ВЫБРАННЫЙ ОТРЫВОК:
Cоветы

Японский сад

Японский сад


10 Декабрь 2013

Японский сад

Японские синстонские ворота и горбатые мостики в окружении подсолнухов и плетеных «тынов» — явление довольно забавное в отечественной ландшафтной практике. Справедливости ради заметим, что встречаются исключения, их немного, но это действительно профессионально сделанные образцы.

Они хороши уже тем, что это не имитация, а скорее импровизация на восточную тему, причем с подчеркнутой, прямо — таки программной отстраненностью от расхожих стереотипов. Все эти песчаные площадки, приземистые каменные фонарики и карликовые пихты – еще далеко не японский пейзаж.

Игра света и тени – уже немного ближе, игра масштабов – еще теплее, оптические эффекты воздушной и линейной перспективы – совсем хорошо. А в идеале – это ощущение ирреальности, которое охватывает каждого, кто попадает в японский сад.
Отдельно взятая цукияма

Наиболее древние истоки японского сада берут свое начало в синтоизме, в древних верованиях японцев, связанных с обожествлением окружающей природы, с поклонением и Солнцу, и камню, и дереву в равной степени. Уже в VI в. в усадьбах знати стали устраивать сады с водоемами и островами.

Несколько позднее, с распространением буддизма, на его основе сложился первый тип классического японского сада – Сима («остров»), основным компонентом которого было искусственное озеро с островком — насыпью в центре. С берега на остров перекидывались небольшие горбатые мостики: один из них обычно располагался на севере, а другой — на юге.

Все элементы подобного ландшафта были наполнены глубоким символическим смыслом – остров олицетворял собой рай, а извилистые дорожки и горбатые мостики – сложные и достаточно зыбкие пути его достижения.
Со временем к этой композиции стали присоединять искусственно создаваемый холм – символ буддийской священной горы Сумеры (такой тип сада называется «цукияма»).

В его композиции постепенно стала усиливаться философская направленность, усложняться символика форм, созерцание сада становится частью религиозного обряда. В таких ландшафтах царствуют кустарники, мхи, ручьи и камни.

Причем огромное значение здесь придавалось звукам – шелесту листьев или журчанию воды; фактурам – мягкости мха и шершавости камня; запахам – аромату хвойных пород и перепрелых опавших листьев. Порой главным персонажем «цукиямы» становилась картина дальнего плана – вершина горы, силуэт которой повторялся и множился в камнях сада.

Подобный «пейзаж взаймы» впоследствии стал популярным приемом в европейском ландшафтном дизайне. Начиная с XIV столетия на искусство сада все большее влияние оказывают эстетические каноны дзэн-буддизма, а их создателями становятся монахи.

Здесь каждый камень Будду знает
Основа основ японского сада — камни, причем в них главным образом ценится первозданная необработанность, следы времени и особенно «замшелость».

Композиции, из которых они создаются, на первый взгляд производят совершенно беспорядочное и даже малоэстетичное зрелище: основная площадь сада засыпается песком или мелкой галькой, а на ней как бы случайно разбросаны группы неотесанных камней. Однако подобный хаос только иллюзия: расположение групп и композиция камней в группах подчиняется строгим канонам, исходящим из мировоззренческих концепций дзэн-буддизма.

ПОСТАВЛЕННАЯ ЗАДАЧА A: Перепишите из текста о японском саде всё, начиная со слов «Несколько позднее, с» и вниз до слов «пути его достижения.».
ПОСТАВЛЕННАЯ ЗАДАЧА B: Согласуются ли с текстом о японском саде эти утверждения: (i) первый тип классического японского сада назывался Сима; (ii) сады с водоемами и островами в усадьбах знати начали устраивать только в XIV веке; (iii) в камнях японского сада выше всего ценится тщательная обработка? На каждое ответьте «да» или «нет» и дословно приведите решающие слова текста.
ПОСТАВЛЕННАЯ ЗАДАЧА C: Что могло бы идти в тексте о японском саде после его последнего предложения? Напишите продолжение.
Дальше идёт отдельный материал, не связанный с текстом о японском саде.

ПРЕДОСТАВЛЕННЫЙ МАТЕРИАЛ:
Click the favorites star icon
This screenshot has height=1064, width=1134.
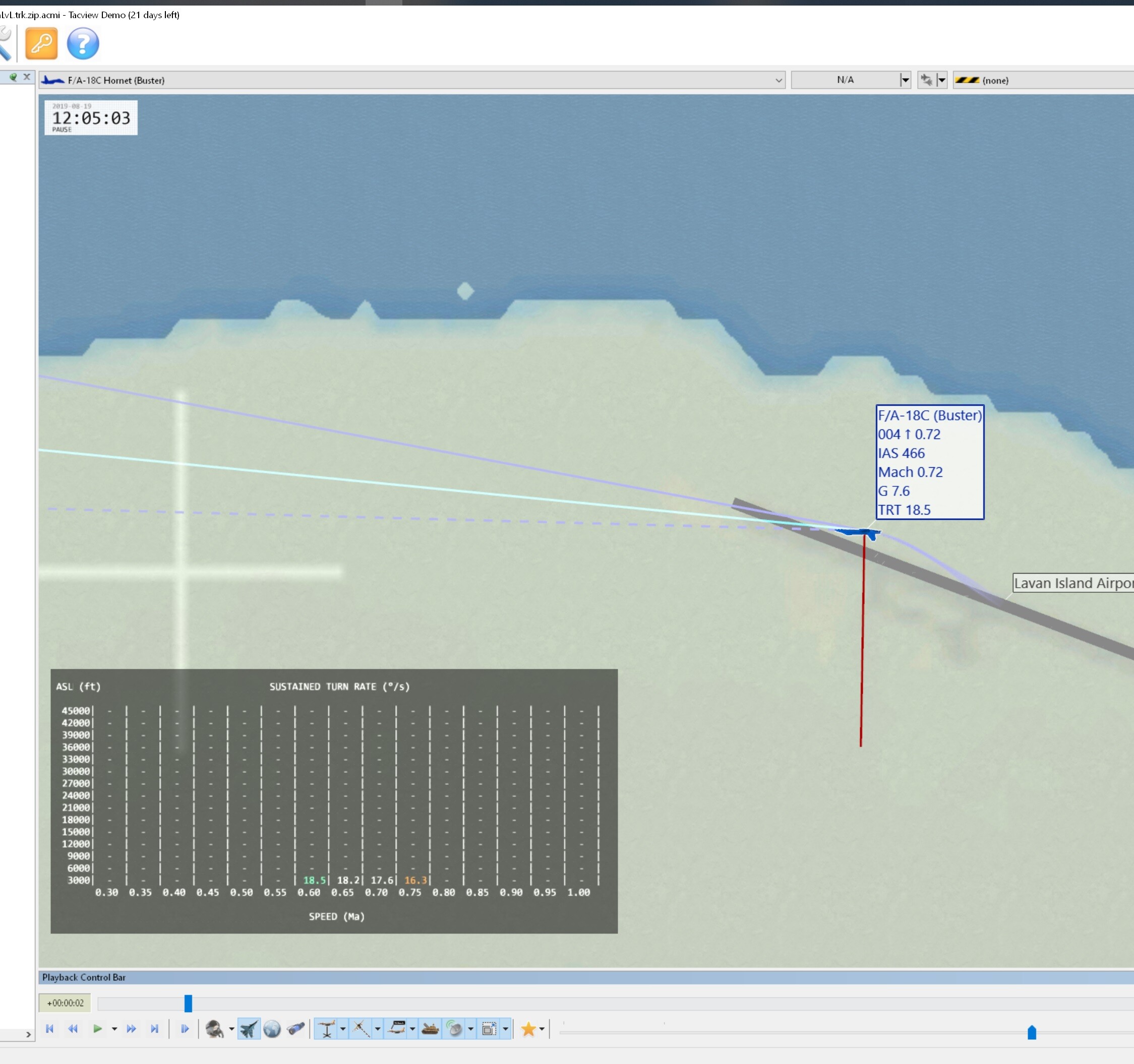pos(528,1029)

ИТОГОВЫЙ РЕЗУЛЬТАТ A:
Несколько позднее, с распространением буддизма, на его основе сложился первый тип классического японского сада – Сима («остров»), основным компонентом которого было искусственное озеро с островком — насыпью в центре. С берега на остров перекидывались небольшие горбатые мостики: один из них обычно располагался на севере, а другой — на юге.

Все элементы подобного ландшафта были наполнены глубоким символическим смыслом – остров олицетворял собой рай, а извилистые дорожки и горбатые мостики – сложные и достаточно зыбкие пути его достижения.

ИТОГОВЫЙ РЕЗУЛЬТАТ B:
(i) Да: «на его основе сложился первый тип классического японского сада – Сима».
(ii) Нет: «Уже в VI в. в усадьбах знати стали устраивать сады с водоемами и островами».
(iii) Нет: «в них главным образом ценится первозданная необработанность, следы времени».

ИТОГОВЫЙ РЕЗУЛЬТАТ C:
Обычно все камни имеют имена буддийских архатов и увязаны с каким-либо мифом. Композиции самих групп на площади сада и состав этих групп (по три камня в каждой) обусловлены буддийской триадой.

Размер камней, отношение их высоты к ширине, форма, фактура и другие свойства подобраны в соответствии с определенными философскими соображениями. Например, самым удивительным и знаменитым садом камней заслуженно считается сад Рёандзи в дзэн — буддийском монастыре близ Киото (предположительно, его создателем был мастер Соами).

Сад представляет собой небольшую по размерам прямоугольную площадку, засыпанную большим гравием. На площадке расположено 15 камней, которые собраны в пять групп. Гравий «расчесан» граблями на тонкие бороздки, которые ассоциируются с мягкой рябью воды.

С трех сторон сад огорожен невысоким глинобитным забором, и созерцать его можно только сидя на веранде храма.
Что же таят в себе эти камни в пространстве?

Одним кажется, что это пять горных вершин, другие считают, что это пять островов в безбрежном океане; кто-то ясно видит здесь тигрицу с детенышами, переплывающими море. Но в этом саду, как и в улыбке Джоконды, таится немало загадок.

Одна из них многим известна: с какой бы части веранды зритель не смотрел на сад, он всегда будет видеть только 14 камней, каждый раз какой-нибудь камень (каждый раз другой) исчезает из поля зрения.
В сущности, здесь нет ничего невероятного: камни и сам фон, на котором они воздвигнуты – (белый гравий), создают настроение созерцания и вызывают определенный ход мыслей.

Все это управляет процессом восприятия: когда наблюдатель бросает взор на панораму сада, его внимание приковывает сначала одна группа камней, затем другая. Пространство сада очерчено границами четырехугольниками: три стены и терраса, на которой располагается зритель.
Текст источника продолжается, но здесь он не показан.